In the present study, glibenclamide treatment was more effective than nategelinide treatment (Figure 8). The different effects of these two antidiabetic agents may be due to their different action mechanisms. Nateglinide and glibenclamide display different effects on insulin secretion in beta cell. Our previous study showed that decreased first-phase insulin release was partially recovered when GK rats were treated with nateglinide, whereas no first-phase release occurred with glibenclamide treatment [25]. Nateglinide administration reduced blood glucose 1 hour after feeding, whereas glibenclamide administration reduced the blood glucose level 2 and 3 hours after feeding [25]. Glibenclamide treatment is more effective than nateglinide treatment in the dysfunction of second-phase insulin release. The present study suggests that glibenclamide treatment might be more effective in the inhibition of long-spacing collagen formation by recovering second-phase insulin release.

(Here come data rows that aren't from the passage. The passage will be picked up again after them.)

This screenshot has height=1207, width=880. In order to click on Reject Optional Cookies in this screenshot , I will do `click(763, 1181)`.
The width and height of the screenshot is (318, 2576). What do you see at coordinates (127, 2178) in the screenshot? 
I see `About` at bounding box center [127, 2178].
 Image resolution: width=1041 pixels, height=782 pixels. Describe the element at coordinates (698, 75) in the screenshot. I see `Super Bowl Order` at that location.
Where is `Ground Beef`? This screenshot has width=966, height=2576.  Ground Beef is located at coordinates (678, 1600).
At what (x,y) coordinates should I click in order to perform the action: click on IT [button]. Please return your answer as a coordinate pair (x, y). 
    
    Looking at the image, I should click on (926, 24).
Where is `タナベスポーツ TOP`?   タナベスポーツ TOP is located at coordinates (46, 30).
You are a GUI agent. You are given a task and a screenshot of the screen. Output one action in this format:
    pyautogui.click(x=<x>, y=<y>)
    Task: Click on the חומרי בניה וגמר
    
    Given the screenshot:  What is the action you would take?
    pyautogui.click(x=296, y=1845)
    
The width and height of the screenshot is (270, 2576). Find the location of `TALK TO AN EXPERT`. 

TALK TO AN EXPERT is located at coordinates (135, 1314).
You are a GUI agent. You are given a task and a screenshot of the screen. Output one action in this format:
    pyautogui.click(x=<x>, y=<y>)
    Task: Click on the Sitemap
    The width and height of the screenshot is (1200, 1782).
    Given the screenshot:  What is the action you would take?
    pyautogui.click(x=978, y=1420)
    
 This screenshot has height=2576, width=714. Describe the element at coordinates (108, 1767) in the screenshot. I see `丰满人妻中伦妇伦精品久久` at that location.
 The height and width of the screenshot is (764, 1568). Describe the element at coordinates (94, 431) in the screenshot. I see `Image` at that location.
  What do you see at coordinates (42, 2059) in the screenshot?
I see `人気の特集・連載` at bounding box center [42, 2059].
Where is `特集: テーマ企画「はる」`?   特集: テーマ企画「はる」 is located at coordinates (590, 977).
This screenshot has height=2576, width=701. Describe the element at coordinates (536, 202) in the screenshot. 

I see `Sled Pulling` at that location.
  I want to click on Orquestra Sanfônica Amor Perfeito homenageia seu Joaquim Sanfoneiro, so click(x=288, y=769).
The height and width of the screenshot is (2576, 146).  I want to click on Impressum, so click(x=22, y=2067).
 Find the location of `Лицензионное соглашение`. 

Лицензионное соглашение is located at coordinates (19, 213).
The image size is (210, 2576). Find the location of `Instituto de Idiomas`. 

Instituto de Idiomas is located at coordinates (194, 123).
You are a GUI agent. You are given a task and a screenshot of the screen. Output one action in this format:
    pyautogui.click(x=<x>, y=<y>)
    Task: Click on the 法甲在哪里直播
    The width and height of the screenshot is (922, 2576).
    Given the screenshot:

In summary, more long-spacing collagen fibrils were observed in Descemet’s membrane of diabetic GK rats than in the membrane of the nondiabetic Wistar rats. Type VIII collagen was localized in the internodal region of the long-spacing collagen. Further studies are needed to elucidate the role of type VIII collagen in the formation of long-spacing collagen. Antidiabetic agents nateglinide and glibenclamide significantly suppressed the formation of the long-spacing collagen in the diabetic rats. The long-spacing collagen of the cornea would appear to be a useful indicator for studying diabetic changes in the cornea and the effect of antidiabetic agents.

Acknowledgments

We wish to express our appreciation to Mr. M. Fukuda, Ms. S. Matsubara, Ms. M. Ueki, Ms. M. Kanai, and Ms. T. Miura (Laboratory for Electron Microscopy and Department of Anatomy, Kyorin University School of Medicine) for their technical assistance. We thank Dr. A Hirakata, Dr. A Kudo, and Dr. M Kanai (Departments of Ophthalmology and Anatomy, Kyorin University School of Medicine) for invaluable discussions. This study was supported by Grants-in-Aid for Scientific Research (C) (nos. 16590153 and 20590198; to Y. Akimoto) from the Japanese Ministry of Education, Culture, Sports, Science and Technology. Additional support includes Grants-in-Aid from Japan Diabetes Foundation and the Kazato Research Foundation, as well as a Grant-in-Aid from Kyorin University School of Medicine, and Kyorin Medical Research Award 2006 to Y. Akimoto.